New Ascents in Central Wind River Range. In July, Bill Dougall, Mark Haun, Monte Haun, Bob Bell, Jon Hisey and I spent eight days in the Island Lake—Titcomb Lakes area and completed eleven ascents between electrical storms. Of major interest to future parties is the camp established about 1¼ miles north of the upper Titcomb Lake and directly below the west face of Mount Helen. A tremendous boulder sits there on a meadow bench with a 12 × 15-foot overhang on its north side, which we partially walled in and found more than suitable for sheltering six.
From Island Lake we climbed Knife Point Mountain (13,007 feet) and then continued another half mile east along the ridge to a 12,800-foot peak overlooking Alpine Lakes. No record of prior ascents was found on the latter, which we called Nebraska Point. A second day from Island Lake took us on a traverse around the south side of Cairn Peak to the Cairn Peak-Ellingwood saddle. From here a quarter-mile traverse east and a 700- foot scramble brought us to a large smooth saddle on Ellingwood’s south ridge from where we climbed to the main peak (13,000 feet) apparently by a new route. Immediately south of the saddle is a 300-foot tower (12,500 feet) with two very interesting and exposed class 4 leads. We made its first ascent via a rib just left of the central chute and named it Faler Tower. It can be seen from the Island Lake campsite poking ominously above Cairn Peak’s south ridge. Our return to camp was via an ascent of Cairn Peak’s east ridge. Also climbed from Island Lake were Fremont (13,730 feet) and Jackson (13,400 feet).

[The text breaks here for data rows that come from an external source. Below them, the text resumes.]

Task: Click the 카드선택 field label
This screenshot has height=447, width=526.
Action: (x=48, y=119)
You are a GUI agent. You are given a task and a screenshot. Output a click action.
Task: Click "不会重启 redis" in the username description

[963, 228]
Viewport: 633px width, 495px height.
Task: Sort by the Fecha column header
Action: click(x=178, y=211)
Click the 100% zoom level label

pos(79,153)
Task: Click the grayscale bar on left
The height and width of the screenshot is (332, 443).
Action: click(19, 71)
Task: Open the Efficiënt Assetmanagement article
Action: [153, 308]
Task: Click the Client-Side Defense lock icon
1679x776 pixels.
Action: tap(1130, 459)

One day was spent moving gear six miles to the Mount Helen Boulder camp. Gannett Peak (13,785 feet) was climbed via Bonney Pass and two new routes were made in ascending Mount Helen (13,600 feet). Two long and steep snow fingers angle up and left to crease Helen’s northwest face and the party was split to get them both. The longer west gulley gave us a beautiful standing glissade on the descent with a 2000-foot drop. Also climbed were Miriam Peak (13,110 feet) and a second ascent of the south face couloir on Woodrow Wilson (13,500 feet).